Actually, it was no coincidence. The influx of “flatlanders,” or urban refugees like Ben Cohen, the Brooklyn-born founder of Ben and Jerry’s Ice Cream and another Brooklyn native, Bernie Sanders, the state’s Junior Senator and only avowed socialist in Congress, transformed Vermont. Thus, it went from being a conservative redoubt into perhaps the most liberal state in the country, much to the consternation of some died-in-the-wool Vermont Republicans whose mantra, “Take Back Vermont,” gave vent to their desire to wrest control of their state from foreign interlopers besotted with notions of the pastoral country life.
To date, theirs has been a losing battle. Civil unions and medical marijuana are permitted in Vermont but billboards and rooftop air conditioning units are not. Spending for public education funding is, with spotty success, equalized through the tax code and a state trust buys development rights to farmland to preserve family farms. New housing starts face tough environmental criteria—for years there were no Wal-Marts in the state, though today there are four—as do automobiles, which are taxed if they don’t get at least 20 miles per gallon. The progressive bent is mirrored in electoral politics.

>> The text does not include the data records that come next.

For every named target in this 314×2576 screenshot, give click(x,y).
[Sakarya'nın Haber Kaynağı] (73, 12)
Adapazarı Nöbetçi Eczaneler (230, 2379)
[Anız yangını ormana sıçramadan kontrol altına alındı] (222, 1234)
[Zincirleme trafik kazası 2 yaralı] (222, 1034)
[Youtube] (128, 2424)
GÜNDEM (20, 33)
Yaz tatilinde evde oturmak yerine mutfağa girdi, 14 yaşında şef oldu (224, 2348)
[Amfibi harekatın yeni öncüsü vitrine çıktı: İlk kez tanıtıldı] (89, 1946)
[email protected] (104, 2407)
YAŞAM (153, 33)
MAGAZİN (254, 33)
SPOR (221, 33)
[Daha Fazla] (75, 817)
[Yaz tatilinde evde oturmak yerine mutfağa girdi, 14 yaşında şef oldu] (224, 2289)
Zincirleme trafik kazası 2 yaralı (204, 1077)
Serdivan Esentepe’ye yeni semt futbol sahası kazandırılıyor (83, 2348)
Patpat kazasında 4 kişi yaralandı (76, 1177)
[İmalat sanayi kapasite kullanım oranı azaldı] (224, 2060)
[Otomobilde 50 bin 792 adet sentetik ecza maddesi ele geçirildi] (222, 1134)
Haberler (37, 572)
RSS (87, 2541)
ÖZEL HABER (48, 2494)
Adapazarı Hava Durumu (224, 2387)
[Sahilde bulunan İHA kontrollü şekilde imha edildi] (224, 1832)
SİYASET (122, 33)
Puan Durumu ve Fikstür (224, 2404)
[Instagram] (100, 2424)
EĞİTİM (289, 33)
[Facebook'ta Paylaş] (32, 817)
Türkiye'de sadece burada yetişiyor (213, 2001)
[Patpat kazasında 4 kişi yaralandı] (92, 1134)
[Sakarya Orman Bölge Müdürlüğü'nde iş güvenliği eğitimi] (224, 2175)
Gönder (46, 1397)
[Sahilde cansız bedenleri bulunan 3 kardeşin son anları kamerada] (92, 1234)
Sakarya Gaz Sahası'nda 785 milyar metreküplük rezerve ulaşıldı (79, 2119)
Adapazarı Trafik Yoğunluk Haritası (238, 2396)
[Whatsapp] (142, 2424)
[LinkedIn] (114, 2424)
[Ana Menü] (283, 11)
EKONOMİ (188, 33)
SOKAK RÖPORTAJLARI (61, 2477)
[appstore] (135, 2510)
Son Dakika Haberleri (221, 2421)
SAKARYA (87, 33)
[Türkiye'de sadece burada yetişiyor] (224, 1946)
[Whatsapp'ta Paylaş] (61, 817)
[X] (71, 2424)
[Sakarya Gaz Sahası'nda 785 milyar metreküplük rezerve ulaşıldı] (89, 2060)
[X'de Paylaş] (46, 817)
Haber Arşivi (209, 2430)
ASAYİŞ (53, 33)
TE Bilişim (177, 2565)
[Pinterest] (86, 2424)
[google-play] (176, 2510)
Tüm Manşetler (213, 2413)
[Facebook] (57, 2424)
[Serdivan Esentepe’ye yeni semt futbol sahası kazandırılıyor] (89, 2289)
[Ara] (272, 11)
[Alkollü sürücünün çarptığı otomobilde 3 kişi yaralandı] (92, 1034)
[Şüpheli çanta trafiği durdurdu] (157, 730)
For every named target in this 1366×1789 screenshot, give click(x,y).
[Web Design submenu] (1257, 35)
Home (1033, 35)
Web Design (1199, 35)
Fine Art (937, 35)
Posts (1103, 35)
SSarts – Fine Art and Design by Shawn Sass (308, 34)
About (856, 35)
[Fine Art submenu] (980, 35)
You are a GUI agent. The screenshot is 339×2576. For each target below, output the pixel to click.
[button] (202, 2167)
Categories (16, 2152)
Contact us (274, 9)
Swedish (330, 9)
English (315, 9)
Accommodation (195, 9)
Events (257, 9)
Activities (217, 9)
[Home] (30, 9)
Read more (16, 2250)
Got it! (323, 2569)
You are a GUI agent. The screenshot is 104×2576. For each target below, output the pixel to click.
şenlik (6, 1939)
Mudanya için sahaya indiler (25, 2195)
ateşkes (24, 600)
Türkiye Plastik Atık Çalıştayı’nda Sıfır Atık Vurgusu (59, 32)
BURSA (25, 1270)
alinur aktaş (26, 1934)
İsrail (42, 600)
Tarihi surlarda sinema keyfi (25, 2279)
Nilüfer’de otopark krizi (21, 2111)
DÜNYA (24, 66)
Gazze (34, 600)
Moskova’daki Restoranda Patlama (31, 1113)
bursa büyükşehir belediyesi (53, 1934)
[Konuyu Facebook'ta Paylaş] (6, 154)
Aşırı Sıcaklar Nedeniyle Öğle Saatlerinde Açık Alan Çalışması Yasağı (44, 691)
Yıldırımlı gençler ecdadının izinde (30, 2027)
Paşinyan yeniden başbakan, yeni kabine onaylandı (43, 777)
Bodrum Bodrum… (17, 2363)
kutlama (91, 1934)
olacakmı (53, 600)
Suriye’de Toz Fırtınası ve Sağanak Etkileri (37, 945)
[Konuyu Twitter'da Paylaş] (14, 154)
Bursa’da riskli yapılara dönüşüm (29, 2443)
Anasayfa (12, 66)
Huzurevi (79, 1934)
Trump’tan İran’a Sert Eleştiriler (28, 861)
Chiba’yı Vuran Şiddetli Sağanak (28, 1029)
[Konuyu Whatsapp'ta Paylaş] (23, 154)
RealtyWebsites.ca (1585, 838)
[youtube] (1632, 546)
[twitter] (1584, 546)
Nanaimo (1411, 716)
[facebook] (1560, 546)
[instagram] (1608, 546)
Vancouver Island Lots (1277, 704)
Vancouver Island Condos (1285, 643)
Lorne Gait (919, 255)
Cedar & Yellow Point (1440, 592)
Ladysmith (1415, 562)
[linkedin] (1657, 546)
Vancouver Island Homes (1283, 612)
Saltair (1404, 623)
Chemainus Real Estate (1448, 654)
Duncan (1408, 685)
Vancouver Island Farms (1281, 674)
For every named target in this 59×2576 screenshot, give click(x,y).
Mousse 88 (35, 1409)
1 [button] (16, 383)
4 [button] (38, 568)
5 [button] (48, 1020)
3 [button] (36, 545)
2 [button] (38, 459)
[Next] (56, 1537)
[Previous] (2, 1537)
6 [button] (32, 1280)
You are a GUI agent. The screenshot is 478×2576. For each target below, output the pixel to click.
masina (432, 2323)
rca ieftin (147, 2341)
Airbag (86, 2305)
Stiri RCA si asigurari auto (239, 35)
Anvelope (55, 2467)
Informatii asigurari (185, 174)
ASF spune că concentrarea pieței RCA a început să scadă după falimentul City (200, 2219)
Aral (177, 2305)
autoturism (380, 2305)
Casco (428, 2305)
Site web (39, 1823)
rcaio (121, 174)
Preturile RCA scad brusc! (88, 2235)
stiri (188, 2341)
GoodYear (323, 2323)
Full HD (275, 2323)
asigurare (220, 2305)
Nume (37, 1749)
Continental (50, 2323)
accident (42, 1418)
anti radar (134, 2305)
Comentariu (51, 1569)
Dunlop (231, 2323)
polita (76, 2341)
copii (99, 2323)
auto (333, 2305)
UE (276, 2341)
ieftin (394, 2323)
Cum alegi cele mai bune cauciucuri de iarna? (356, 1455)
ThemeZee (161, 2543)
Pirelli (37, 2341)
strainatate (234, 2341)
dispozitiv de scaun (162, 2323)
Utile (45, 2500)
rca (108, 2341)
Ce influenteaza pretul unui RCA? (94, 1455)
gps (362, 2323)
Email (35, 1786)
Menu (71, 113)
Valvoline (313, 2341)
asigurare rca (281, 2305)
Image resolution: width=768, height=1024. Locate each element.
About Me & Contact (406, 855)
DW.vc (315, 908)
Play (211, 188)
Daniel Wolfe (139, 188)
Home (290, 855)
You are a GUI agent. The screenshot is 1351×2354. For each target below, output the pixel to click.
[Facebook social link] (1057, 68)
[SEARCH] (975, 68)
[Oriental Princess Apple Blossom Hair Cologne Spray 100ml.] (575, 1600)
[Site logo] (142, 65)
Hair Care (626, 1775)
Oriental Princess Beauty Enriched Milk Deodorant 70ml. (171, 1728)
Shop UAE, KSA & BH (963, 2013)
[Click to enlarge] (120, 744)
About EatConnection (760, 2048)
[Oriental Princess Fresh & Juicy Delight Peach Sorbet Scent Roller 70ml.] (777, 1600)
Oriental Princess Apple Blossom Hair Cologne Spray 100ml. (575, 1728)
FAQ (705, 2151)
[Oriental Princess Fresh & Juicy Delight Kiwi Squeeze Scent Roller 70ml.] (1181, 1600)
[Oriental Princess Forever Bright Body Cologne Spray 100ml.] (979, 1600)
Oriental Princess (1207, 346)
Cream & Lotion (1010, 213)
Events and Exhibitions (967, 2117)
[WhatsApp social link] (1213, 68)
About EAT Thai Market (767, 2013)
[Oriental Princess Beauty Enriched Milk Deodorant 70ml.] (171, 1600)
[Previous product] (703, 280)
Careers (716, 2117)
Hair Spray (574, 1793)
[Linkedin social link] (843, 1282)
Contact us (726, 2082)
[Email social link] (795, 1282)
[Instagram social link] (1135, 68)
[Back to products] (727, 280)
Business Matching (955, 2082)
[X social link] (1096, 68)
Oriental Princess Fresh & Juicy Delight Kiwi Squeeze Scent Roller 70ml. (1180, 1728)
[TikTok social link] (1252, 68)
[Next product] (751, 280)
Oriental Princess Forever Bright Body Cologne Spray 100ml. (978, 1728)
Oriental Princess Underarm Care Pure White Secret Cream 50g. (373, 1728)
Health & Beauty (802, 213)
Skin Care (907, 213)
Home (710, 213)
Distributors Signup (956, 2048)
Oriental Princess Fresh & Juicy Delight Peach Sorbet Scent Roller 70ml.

This most homogenous state in the country (96.2 percent white) voted overwhelmingly for Obama. Only Hawaii, the candidate’s birth state, and Washington, DC, which is heavily black, gave him a larger margin of victory. Vermont was one of two states where President Bush’s percentage of the vote decreased between 2000 and 2004. Local conservatives fare no better. The State Senate and House are Democratic-controlled, the two senators and one at-large house member are Democratic, and its Republican governor is to the left of most national Democrats.
Given the dominance of unabashed liberalism in this green nook in the northeast it’s perhaps no surprise that President Bush has not made time for a visit. Still, Vermonter’s are a polite breed, hospitable to a fault. They’re not apt to cause a stir by giving the nation’s highest elected official a rude welcome. Creating such hullabaloo is not in keeping with the understated New England Presbyterianism that still predominates. A tee shirt sold in one of Vermont’s many country stores says it best. “What happens in Vermont stays in Vermont,” its heading reads. And just below, “But nothing ever really happens here.”